A nationwide event to urge Senators to rejected the nomination of Elena Kagan to the Supreme Court cites her objection to the law banning gay troops from serving in the military.

Organizers of Tuesday's Keep Out Kagan Day steer clear from calling Kagan pro-gay or a radical nominee as social conservatives have alleged but insist she's bad for the bench because she doesn't support “Don't Ask, Don't Tell.”

In a promotional piece for the event, the Young America's Foundation lists its objections to Kagan, half of which refer to her position on DADT.

The group claims Kagan enacted an “Apartheid system” which prevented students from meeting with military recruiters at Harvard Law School while serving as the school's dean.
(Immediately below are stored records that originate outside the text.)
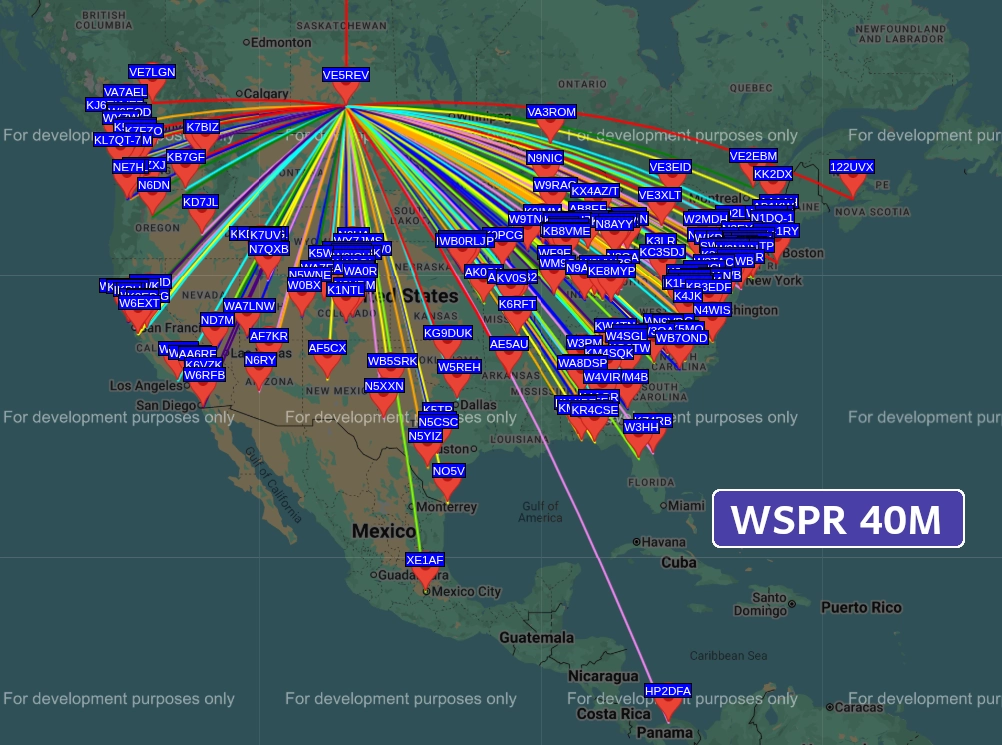Click the NO5V station marker

point(449,487)
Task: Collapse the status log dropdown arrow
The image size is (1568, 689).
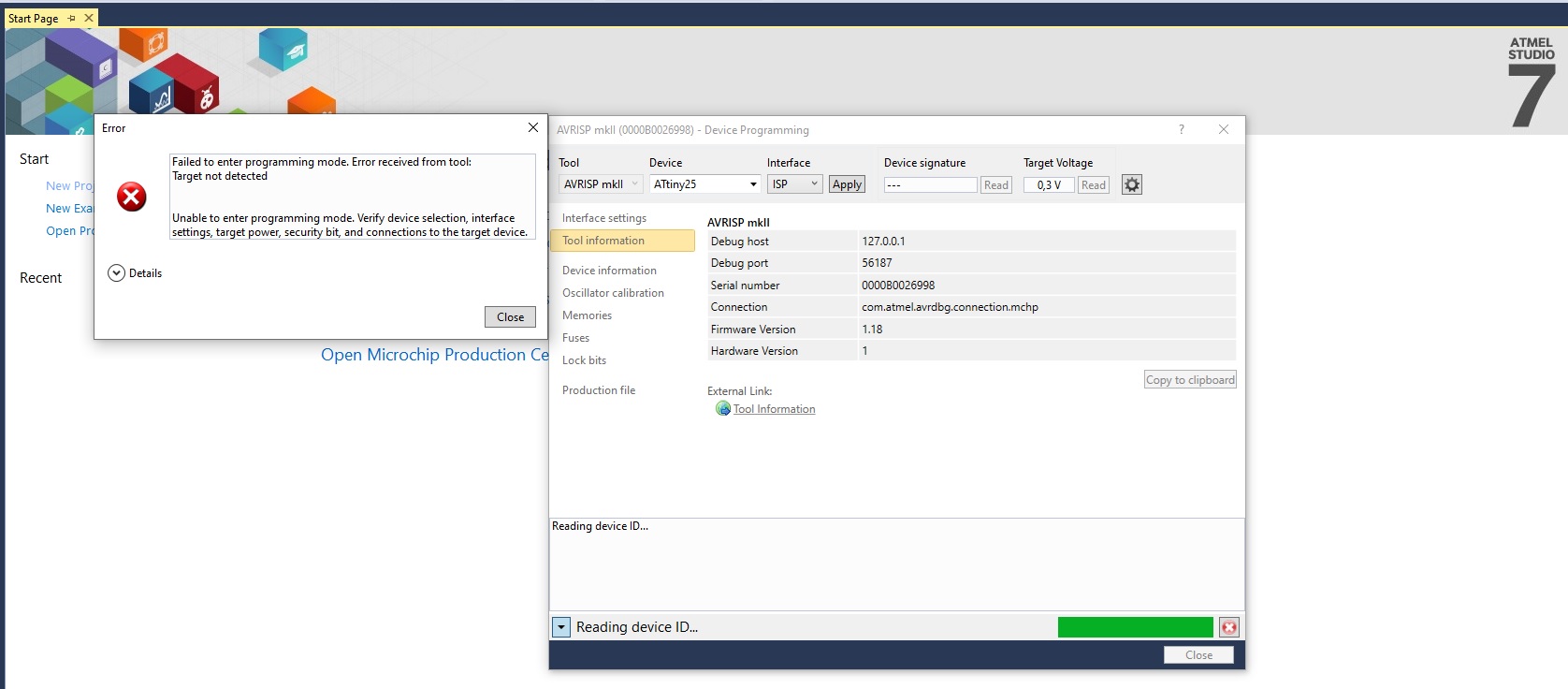Action: point(561,627)
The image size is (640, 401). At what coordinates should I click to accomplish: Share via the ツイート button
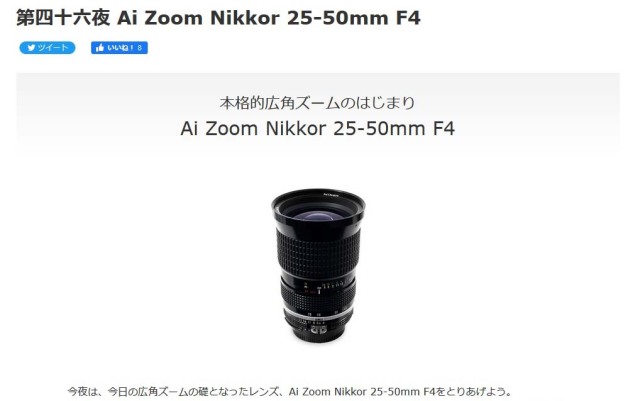coord(47,48)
Also listed is Kagan's amicus brief to the Supreme Court against the Solomon Amendment, legislation crafted by Congress that punishes colleges and universities that attempt to limit access of military recruiters on campuses.

“During her time at Harvard Law School she took away students' rights. Taking all these into account it's safe to say she's wrong on students' rights, government censorship and the military's right to recruit on college campuses,” Evan Gassman, spokesman for Young America's Foundation, said.

Kagan called DADT “a profound wrong – a moral injustice of the first order,” in an email to faculty and students. She joined other law schools in their objection to the Solomon Amendment, which threatens to deny federal grants to institutions of higher learning if they refuse military recruiters on campus.

But thousands of documents, including emails, from the two years Kagan served as an adviser to former President Bill Clinton reveal few opinions from Kagan on “Don't Ask,” the New York Times reported Friday.

Opponents of gay marriage have also attacked the nominee. The National Organization for Marriage (NOM) has alleged that as solicitor general Kagan purposefully filed a weak legal defense to the Defense of Marriage Act (DOMA), the 1996 law that defines marriage as a heterosexual union for federal agencies.

“The brief that Elena Kagan filed as solicitor general on DOMA explicitly and gratuitously rejected the key legal defense for marriage as the union of husband and wife – that such unions uniquely protect children by encouraging responsible procreation,” Brain Brown, president of NOM, said in a statement.

“Kagan's brief was designed to, and in fact will, undermine the legal defense of marriage currently before the federal courts,” he added, referring to three legal challenges currently wending their way through the federal court system.

The Senate Judiciary Committee is scheduled to start confirmation hearings on June 28.